The other nice thing about working a standard workday is that you get to spend time in the off hours with people who also work a standard workday. When I waited tables at night and my SO worked days, we hardly saw each other. Now, with the (new) SO, we're both done by 5:30 and get to spend evenings together.

Also, I agree with Hot Doug.
posted by craven_morhead at 1:37 PM on June 18, 2008


Here in Beijing you see an entirely different mindset. Since so many of the businesses are owned individually, what you'll see are microcosms of late night activity or early closures, depending on neighborhood. Where I'm living we've got it pretty good - I can ring up the dry cleaner downstairs and have him hand-deliver stuff 100 feet to my door. He just locks up his shop and comes up. It's the same with a lot of the restaurants. So long as people are coming in the door, hey, they got time, and they may or may not kick you out. Banks are 7 days a week, 9am-7pm at larger branches, and larger stores usually close up between 7-10. It's pretty alright.

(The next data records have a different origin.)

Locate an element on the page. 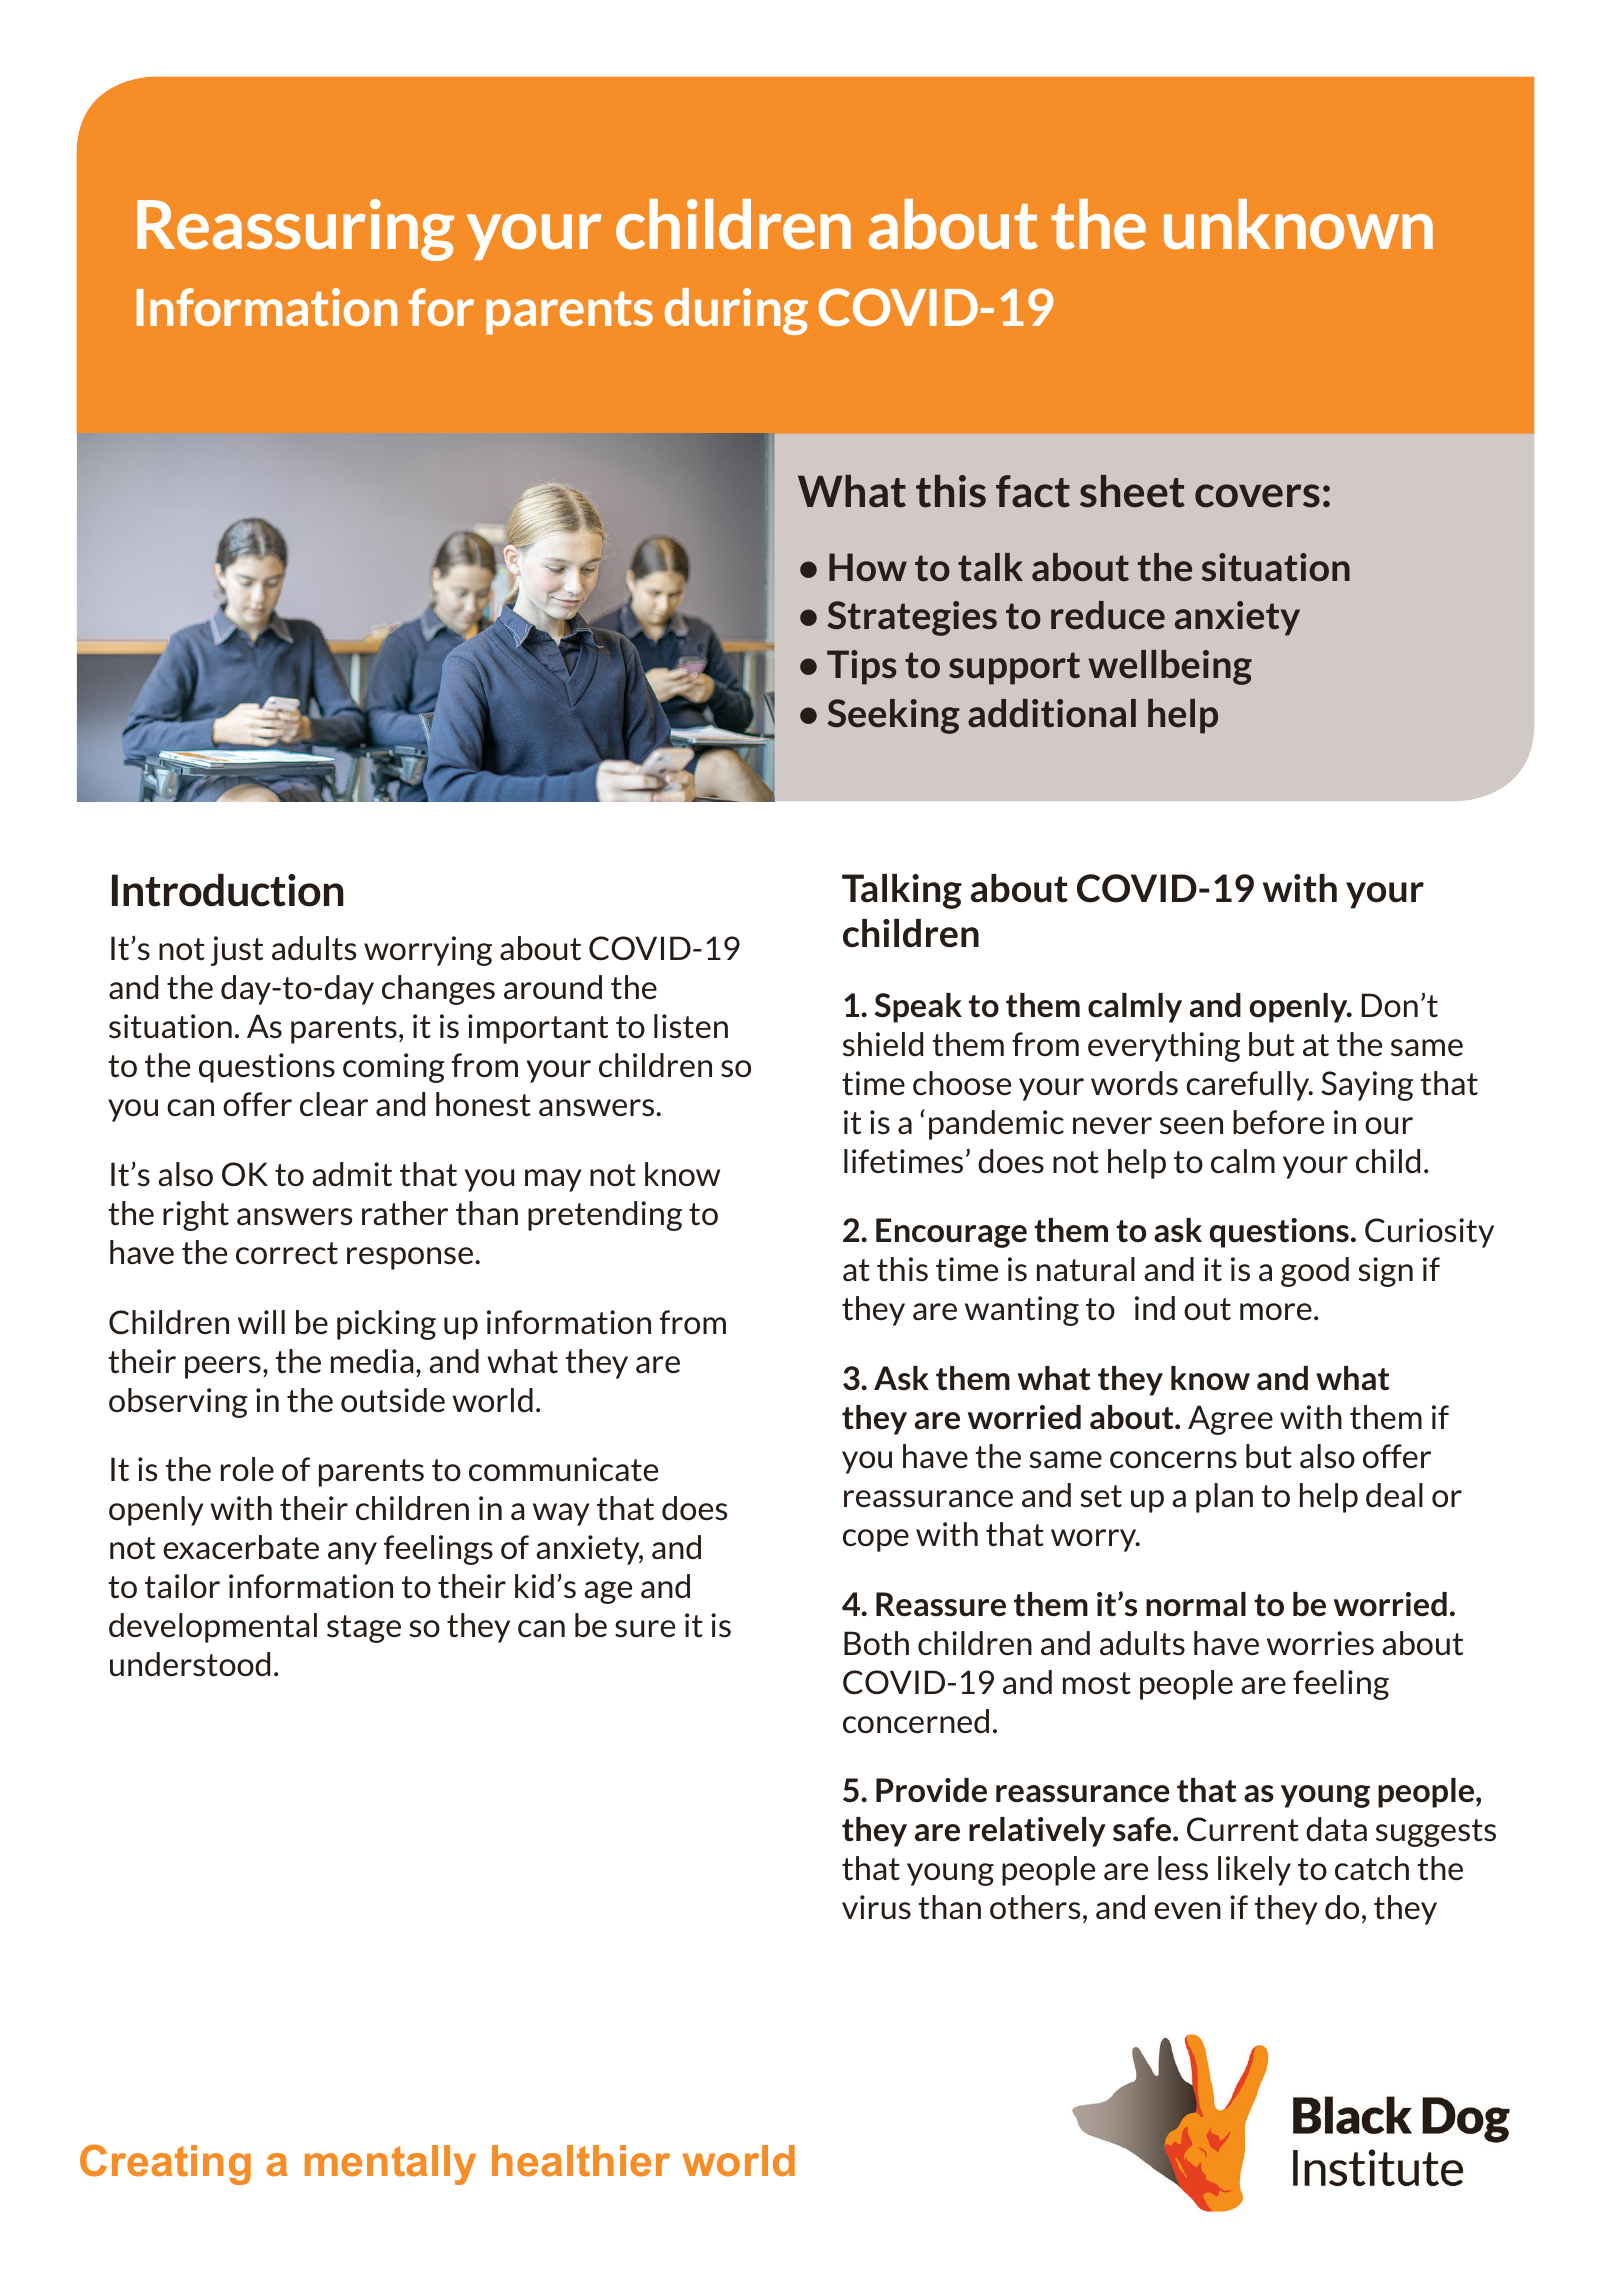  plan is located at coordinates (1224, 1498).
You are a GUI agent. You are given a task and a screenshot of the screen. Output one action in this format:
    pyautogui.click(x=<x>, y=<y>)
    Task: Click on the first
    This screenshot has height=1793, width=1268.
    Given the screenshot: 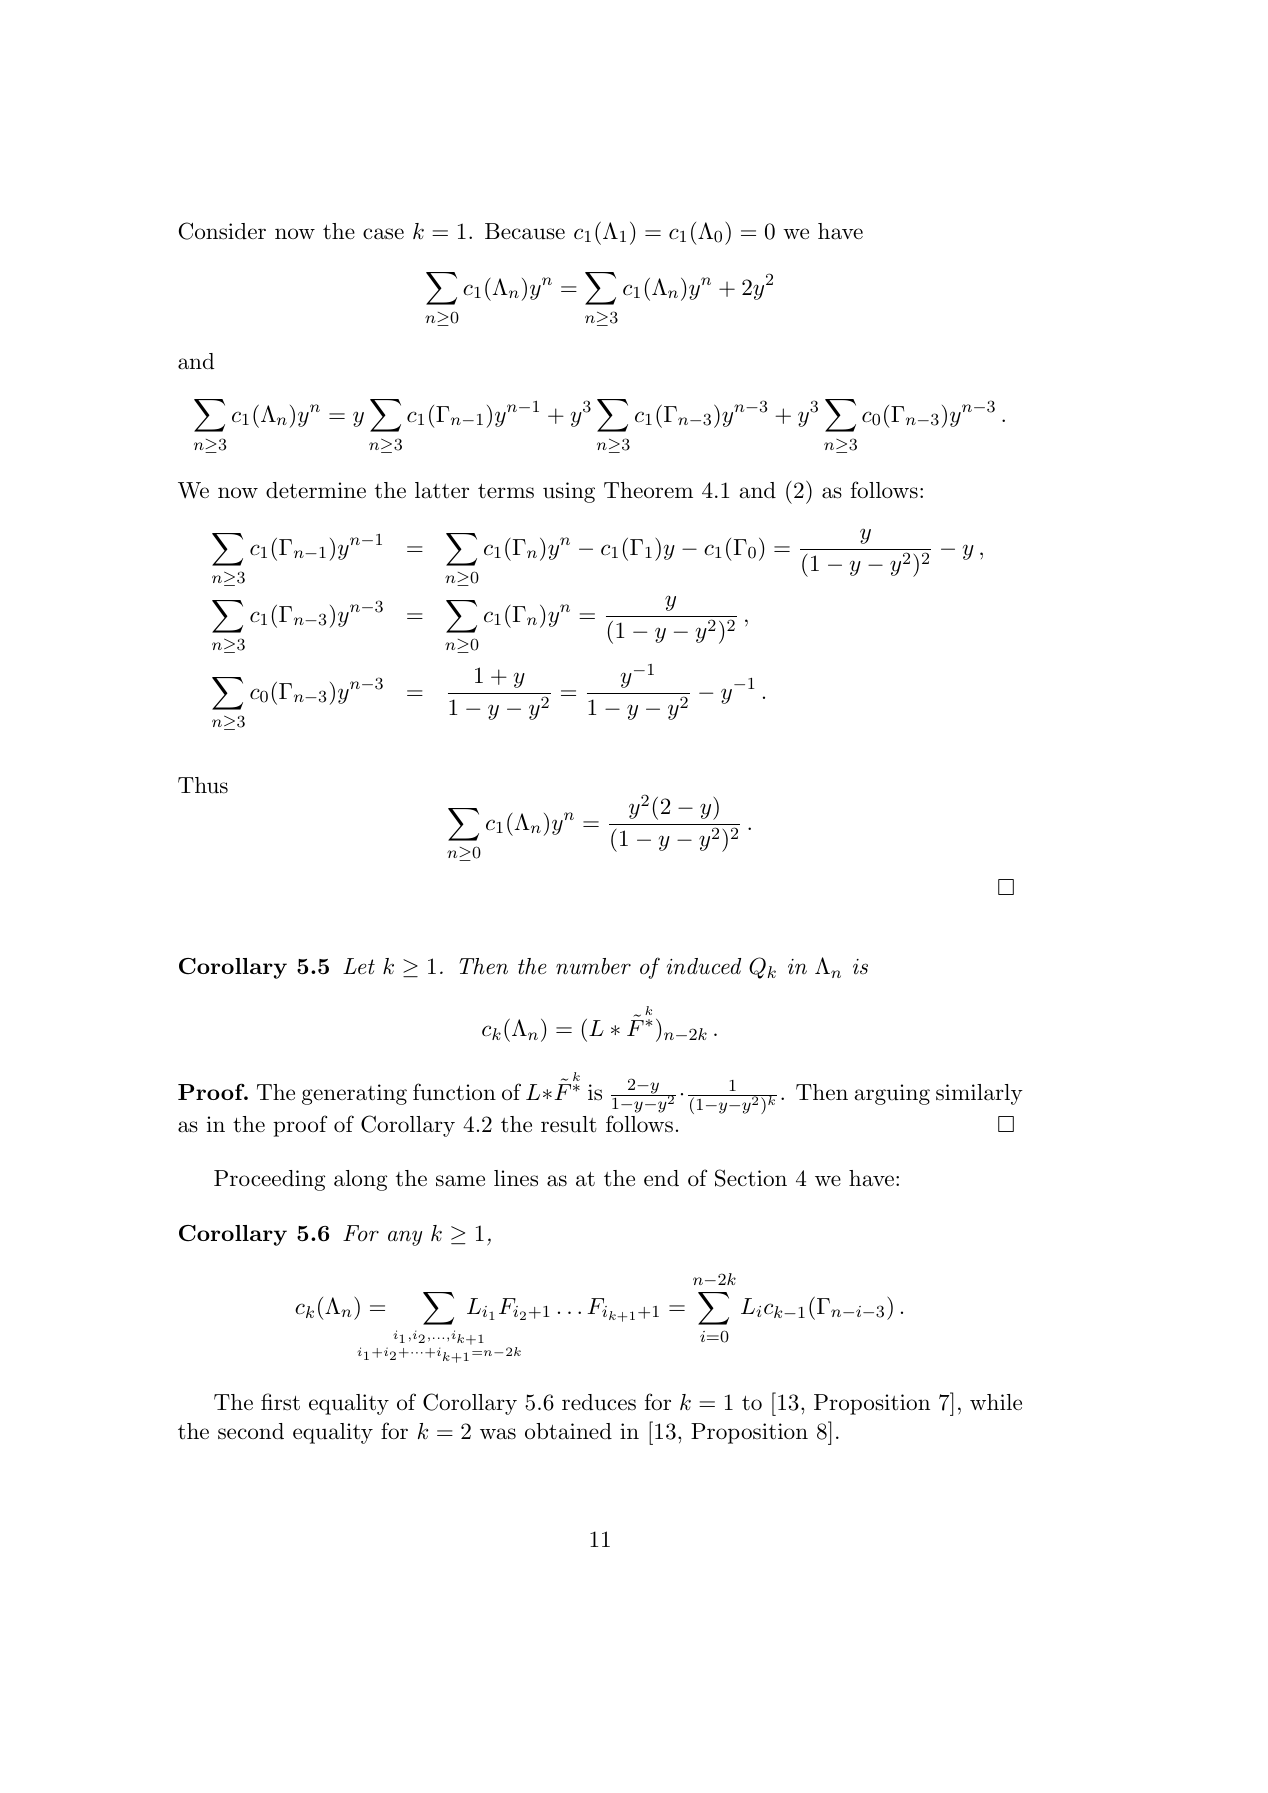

Anyway, what this comes down to is culture. I cannot begin to fathom what the differences are exactly, but I know I love the lengths they'll go to to keep a repeat customer.

This does not apply to fleamarket-style merchants, which are another ball game entirely. While most small businesses with their own locations are more than happy to work with you on flexibility and service, what you often sacrifice is the ability to bargain. In the giant markets malls where you rent a stall, the service and bargaining necessary to get anything done are abominations. But you might just get a deal on your random stuff, so I guess it's worth it, but I find that kind of shopping impossible. Give me a merchant who knows me and treats me well and I'll pay a premium.
posted by saysthis at 6:32 PM on June 18, 2008


Hot Doug! Excellent example. Seems like we piss an moan about working to much, but in the same breath we are expecting others to do so, for our convenience. How hard is it to take a personal/sick/comp day to get in the dentist appointment? Or choose a dentist that works evenings one night a week?